Andriesgulden
Andriesgulden, gouden munt, gebaseerd op de Rijnse gulden of keurvorster gulden. In 1443 is er in het aan het Duitse Rijk grenzende Luxemburg een andriesgulden geslagen. Pas in 1466 schreef Philips de Goede in alle Bourgondische gewesten de uniforme aanmunting van een Bourgondische gulden (= andriesgulden) voor (gewicht 3,40 gram, gehalte 0,792, uitgiftekoers 20,5 stuiver). Op de vz staat de Bourgondische patroon Sint Andreas afgebeeld, met voor zich het andrieskruis.
Op de kz ziet men het wapen van Bourgondië, geplaatst op een gevoet kruis. Met onderbrekingen is deze gulden onder Karel de Stoute, Maria en Philips de Schone tot aan 1496 aangemunt.
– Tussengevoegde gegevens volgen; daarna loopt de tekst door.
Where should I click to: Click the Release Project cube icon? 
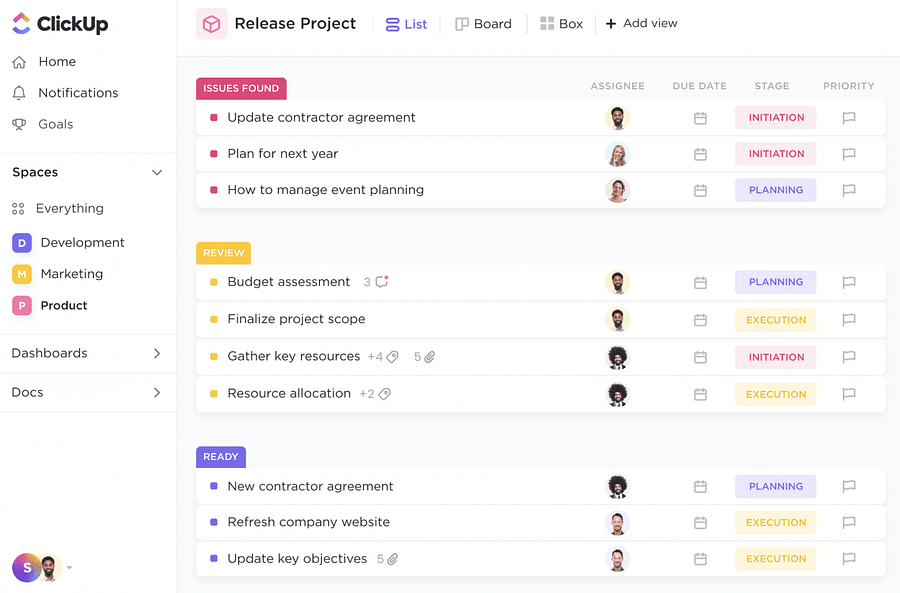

In dat jaar werd de andriesgulden vervangen door de philippusgulden, lichter en van minder gehalte. Van 1567-1571 keerde de andriesgulden tijdelijk terug (gewicht 3,26 gram, gehalte 0,774, uitgiftekoers 34 stuiver) met een licht gewijzigde beeldenaar. Op de vz Sint Andries met naast zich het andrieskruis, op de kz een gekroond Bourgondisch wapenschild, omhangen met het Gulden Vlies. Philips II heeft zich aangesloten bij de in 1566 tot stand gekomen Reichsmünzordnungen. Op grond daarvan is deze, wederom aan de Duitse goudgulden gelijkwaardige gulden geslagen.
-
Utrecht. Philips II(1555-1598), andriesgulden 1568, goud, 23 mm.
-
Bourgondische Nederlanden, Karel de Stoute (1467 - 1477), Brabant (Antwerpen) halve andriesgulden, goud.
-
Bourgondische Rijk, Karel de Stoute (1467-1477), Vlaanderen, andriesgulden, goud.